- Directed by: Claude Zidi
- Written by: Didier Kaminka; Simon Michaël; Claude Zidi;
- Produced by: Claude Zidi
- Starring: François Cluzet Christophe Malavoy Claire Nebout
- Cinematography: Jean-Jacques Tarbès
- Edited by: Nicole Saunier
- Music by: Francis Lai
- Production companies: FR3 Cinema; Movies 7;
- Distributed by: AMLF
- Release date: February 11, 1987 (France);
- Running time: 104 minutes
- Country: France
- Language: French

= Association of Wrongdoers =

1987 film

Association of Wrongdoers (Association de Malfaiteurs) is a 1987 French comedy film directed by Claude Zidi.

==Plot==
Thierry, Gérard, Francis and Daniel, friends and former HEC Paris classmates, go to an evening organized by the School. Gérard and Thierry are business partners who are accused of stealing a safe from a wealthy tycoon in this situation comedy. A practical joke backfires when the two make their colleague Daniel believe he has won the lottery.
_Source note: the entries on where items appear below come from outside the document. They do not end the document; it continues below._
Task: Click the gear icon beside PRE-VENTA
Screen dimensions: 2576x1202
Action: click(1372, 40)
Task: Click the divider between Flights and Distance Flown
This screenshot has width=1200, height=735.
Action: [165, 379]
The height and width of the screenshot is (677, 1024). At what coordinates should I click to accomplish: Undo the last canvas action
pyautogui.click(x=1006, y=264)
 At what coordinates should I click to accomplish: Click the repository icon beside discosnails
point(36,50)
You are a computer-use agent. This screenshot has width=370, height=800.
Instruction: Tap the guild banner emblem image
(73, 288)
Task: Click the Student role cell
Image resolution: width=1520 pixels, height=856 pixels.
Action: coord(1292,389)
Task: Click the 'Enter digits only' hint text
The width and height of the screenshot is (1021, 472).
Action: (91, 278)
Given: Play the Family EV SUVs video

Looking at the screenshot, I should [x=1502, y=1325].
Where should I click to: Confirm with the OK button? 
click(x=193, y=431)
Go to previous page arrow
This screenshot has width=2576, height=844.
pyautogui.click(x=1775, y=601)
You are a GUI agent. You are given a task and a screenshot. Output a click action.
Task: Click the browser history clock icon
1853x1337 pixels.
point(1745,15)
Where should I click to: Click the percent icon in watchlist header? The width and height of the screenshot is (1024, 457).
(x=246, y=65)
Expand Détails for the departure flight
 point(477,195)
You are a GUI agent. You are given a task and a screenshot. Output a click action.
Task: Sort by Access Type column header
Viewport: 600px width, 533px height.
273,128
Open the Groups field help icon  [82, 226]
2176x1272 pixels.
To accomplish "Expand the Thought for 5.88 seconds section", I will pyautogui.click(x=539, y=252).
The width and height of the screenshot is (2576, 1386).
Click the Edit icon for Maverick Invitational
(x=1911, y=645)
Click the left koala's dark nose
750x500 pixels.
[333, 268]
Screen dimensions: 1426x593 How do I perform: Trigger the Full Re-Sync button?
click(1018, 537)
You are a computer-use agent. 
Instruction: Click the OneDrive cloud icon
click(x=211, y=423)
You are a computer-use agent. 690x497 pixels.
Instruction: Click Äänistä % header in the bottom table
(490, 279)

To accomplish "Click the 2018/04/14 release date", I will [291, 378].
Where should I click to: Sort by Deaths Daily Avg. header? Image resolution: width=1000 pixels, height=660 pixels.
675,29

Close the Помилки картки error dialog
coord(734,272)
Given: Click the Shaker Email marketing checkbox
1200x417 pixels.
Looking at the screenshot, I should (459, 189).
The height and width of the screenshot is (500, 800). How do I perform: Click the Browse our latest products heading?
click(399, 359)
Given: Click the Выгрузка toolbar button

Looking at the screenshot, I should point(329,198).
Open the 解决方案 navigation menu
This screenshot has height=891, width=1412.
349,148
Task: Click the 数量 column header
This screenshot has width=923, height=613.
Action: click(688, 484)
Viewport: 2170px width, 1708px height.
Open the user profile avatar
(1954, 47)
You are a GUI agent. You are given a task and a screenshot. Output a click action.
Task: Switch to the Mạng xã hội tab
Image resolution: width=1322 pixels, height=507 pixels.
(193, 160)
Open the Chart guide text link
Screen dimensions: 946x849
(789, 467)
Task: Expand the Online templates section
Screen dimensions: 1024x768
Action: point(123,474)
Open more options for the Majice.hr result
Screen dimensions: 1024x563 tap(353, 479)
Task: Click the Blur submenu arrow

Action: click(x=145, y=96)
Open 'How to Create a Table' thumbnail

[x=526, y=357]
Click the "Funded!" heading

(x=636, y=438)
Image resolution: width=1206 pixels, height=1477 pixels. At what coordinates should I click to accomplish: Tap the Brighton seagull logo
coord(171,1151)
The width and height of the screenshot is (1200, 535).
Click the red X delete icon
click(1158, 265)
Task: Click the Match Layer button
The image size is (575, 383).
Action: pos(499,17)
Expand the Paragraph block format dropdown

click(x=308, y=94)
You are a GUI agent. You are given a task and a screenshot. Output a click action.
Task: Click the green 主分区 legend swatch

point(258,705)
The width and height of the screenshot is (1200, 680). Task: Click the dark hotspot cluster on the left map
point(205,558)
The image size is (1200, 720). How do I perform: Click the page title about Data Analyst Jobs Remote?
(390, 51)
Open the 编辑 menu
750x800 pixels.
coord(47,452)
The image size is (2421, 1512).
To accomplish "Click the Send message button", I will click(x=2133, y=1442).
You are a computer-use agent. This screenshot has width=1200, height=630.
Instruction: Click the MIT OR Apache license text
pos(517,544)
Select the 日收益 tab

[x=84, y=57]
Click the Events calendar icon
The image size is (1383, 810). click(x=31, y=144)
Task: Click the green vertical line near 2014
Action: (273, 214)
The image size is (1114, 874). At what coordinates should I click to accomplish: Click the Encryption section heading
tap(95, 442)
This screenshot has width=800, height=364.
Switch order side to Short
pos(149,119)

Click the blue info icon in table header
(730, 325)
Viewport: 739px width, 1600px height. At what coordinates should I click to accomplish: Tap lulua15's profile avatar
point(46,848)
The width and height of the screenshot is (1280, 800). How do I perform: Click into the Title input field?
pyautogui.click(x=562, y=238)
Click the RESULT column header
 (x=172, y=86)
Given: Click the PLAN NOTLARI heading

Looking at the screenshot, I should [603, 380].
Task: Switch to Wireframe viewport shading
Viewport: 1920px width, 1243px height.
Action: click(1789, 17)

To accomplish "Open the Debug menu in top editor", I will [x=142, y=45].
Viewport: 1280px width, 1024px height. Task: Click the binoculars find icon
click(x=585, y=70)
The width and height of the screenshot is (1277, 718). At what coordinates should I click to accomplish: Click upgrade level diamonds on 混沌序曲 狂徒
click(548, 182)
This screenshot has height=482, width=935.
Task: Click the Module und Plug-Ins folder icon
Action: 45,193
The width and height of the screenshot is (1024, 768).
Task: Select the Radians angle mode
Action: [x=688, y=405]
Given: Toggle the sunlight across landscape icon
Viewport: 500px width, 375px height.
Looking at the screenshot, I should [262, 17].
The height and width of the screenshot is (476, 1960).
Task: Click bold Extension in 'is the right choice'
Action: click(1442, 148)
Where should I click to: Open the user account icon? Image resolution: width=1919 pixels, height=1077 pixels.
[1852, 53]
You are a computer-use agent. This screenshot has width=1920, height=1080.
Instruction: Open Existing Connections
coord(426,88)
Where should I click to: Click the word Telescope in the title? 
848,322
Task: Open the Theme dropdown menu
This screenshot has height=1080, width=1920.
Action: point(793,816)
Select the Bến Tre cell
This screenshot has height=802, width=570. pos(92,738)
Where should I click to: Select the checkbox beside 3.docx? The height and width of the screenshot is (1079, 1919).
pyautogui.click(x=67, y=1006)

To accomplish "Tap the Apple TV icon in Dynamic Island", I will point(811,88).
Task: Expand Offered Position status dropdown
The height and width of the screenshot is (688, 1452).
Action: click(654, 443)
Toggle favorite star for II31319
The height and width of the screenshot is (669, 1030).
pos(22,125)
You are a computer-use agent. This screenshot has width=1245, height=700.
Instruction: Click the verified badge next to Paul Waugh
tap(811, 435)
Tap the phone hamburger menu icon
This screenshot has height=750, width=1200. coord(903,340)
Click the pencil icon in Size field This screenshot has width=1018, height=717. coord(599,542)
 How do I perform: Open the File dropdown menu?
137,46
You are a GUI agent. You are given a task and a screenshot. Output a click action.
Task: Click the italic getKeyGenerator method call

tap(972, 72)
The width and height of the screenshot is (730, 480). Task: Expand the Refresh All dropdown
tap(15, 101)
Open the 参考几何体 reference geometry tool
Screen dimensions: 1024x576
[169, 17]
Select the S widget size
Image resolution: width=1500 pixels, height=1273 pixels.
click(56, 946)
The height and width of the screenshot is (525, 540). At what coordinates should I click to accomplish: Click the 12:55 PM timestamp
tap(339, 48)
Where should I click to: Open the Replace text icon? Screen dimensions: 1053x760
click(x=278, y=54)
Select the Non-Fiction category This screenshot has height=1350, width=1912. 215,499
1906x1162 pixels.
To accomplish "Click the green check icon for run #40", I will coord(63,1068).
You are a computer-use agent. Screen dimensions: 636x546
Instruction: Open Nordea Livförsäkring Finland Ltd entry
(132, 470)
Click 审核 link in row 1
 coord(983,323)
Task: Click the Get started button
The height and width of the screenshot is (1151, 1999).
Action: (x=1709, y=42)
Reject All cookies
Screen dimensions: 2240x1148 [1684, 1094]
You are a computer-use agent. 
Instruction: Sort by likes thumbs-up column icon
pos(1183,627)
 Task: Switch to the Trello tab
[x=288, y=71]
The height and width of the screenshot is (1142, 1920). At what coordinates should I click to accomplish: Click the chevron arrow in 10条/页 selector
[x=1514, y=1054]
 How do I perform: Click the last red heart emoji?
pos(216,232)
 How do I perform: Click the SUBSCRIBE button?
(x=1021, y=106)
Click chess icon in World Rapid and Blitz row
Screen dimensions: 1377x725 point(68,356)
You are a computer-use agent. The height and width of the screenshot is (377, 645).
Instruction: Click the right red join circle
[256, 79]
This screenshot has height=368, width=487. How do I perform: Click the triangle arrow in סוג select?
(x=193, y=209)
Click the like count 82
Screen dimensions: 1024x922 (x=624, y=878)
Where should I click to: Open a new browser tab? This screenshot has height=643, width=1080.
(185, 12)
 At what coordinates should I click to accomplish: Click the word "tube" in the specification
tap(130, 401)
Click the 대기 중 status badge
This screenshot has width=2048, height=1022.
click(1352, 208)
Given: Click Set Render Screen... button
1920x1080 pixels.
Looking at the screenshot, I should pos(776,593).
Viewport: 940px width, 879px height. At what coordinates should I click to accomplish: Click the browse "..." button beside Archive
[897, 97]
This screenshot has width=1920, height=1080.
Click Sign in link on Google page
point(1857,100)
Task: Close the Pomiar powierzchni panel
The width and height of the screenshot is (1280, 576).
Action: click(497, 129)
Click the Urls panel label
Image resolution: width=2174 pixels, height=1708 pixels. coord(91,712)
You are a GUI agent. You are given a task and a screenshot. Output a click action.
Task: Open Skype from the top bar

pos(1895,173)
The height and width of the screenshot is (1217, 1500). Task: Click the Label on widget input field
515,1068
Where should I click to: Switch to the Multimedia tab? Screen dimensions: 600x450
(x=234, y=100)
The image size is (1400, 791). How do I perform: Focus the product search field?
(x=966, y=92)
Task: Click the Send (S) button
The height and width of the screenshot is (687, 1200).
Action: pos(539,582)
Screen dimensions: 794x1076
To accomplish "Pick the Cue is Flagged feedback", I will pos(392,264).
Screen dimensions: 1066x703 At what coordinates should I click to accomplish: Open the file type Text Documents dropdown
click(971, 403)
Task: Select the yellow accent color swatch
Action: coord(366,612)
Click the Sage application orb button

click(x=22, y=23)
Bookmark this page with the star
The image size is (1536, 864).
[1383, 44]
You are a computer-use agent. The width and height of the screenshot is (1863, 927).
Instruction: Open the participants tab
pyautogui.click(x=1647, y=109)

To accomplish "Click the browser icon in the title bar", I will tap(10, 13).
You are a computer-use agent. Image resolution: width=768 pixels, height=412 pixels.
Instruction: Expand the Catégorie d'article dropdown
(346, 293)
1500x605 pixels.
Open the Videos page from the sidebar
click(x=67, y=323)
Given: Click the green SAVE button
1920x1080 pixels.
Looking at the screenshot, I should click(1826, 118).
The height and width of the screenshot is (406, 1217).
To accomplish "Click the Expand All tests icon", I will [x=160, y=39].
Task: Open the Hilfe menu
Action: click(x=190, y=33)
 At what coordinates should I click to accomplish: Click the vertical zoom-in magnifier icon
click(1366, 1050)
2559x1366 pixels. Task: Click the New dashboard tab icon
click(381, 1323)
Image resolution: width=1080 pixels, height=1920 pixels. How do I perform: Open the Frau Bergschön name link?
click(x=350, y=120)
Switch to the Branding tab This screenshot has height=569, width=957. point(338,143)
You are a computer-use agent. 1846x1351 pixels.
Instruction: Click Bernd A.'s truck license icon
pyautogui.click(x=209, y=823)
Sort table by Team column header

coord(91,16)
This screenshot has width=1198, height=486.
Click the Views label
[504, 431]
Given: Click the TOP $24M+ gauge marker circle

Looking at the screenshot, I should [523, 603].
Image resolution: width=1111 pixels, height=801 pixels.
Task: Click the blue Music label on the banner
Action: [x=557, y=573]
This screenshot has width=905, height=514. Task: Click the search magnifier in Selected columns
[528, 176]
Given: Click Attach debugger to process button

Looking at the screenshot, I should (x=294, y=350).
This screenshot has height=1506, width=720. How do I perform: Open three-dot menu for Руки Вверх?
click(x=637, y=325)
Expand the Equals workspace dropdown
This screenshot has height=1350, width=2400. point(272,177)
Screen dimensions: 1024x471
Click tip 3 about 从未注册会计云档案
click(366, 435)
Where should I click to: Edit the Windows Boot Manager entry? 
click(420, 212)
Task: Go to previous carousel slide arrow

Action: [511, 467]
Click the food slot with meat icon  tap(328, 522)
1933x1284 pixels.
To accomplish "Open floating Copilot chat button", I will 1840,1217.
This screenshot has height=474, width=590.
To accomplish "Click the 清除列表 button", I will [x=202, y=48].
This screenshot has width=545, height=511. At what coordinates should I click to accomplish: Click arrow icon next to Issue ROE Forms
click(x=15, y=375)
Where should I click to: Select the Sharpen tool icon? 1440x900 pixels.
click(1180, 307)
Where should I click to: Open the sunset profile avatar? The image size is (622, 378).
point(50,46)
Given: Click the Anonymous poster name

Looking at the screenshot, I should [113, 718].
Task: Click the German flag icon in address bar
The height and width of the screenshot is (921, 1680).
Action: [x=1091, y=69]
The owner of the safe calls the police, who chase after the scheming duo. The two steal the safe a second time to cover the loss of the money taken in the first burglary. Monique is the sultry police commissioner and former flame of the robbery victim who investigates the bizarre case.

==Cast==
- François Cluzet as Thierry
- Christophe Malavoy as Gérard
- Véronique Genest as Monique Lemercier
- Jean-Claude Leguay as Daniel
- Jean-Pierre Bisson as Bernard Hassler
- Claire Nebout as Claire
- Gérard Lecaillon as Francis

==Production==
The film was shot between September 18 and October 31, 1986.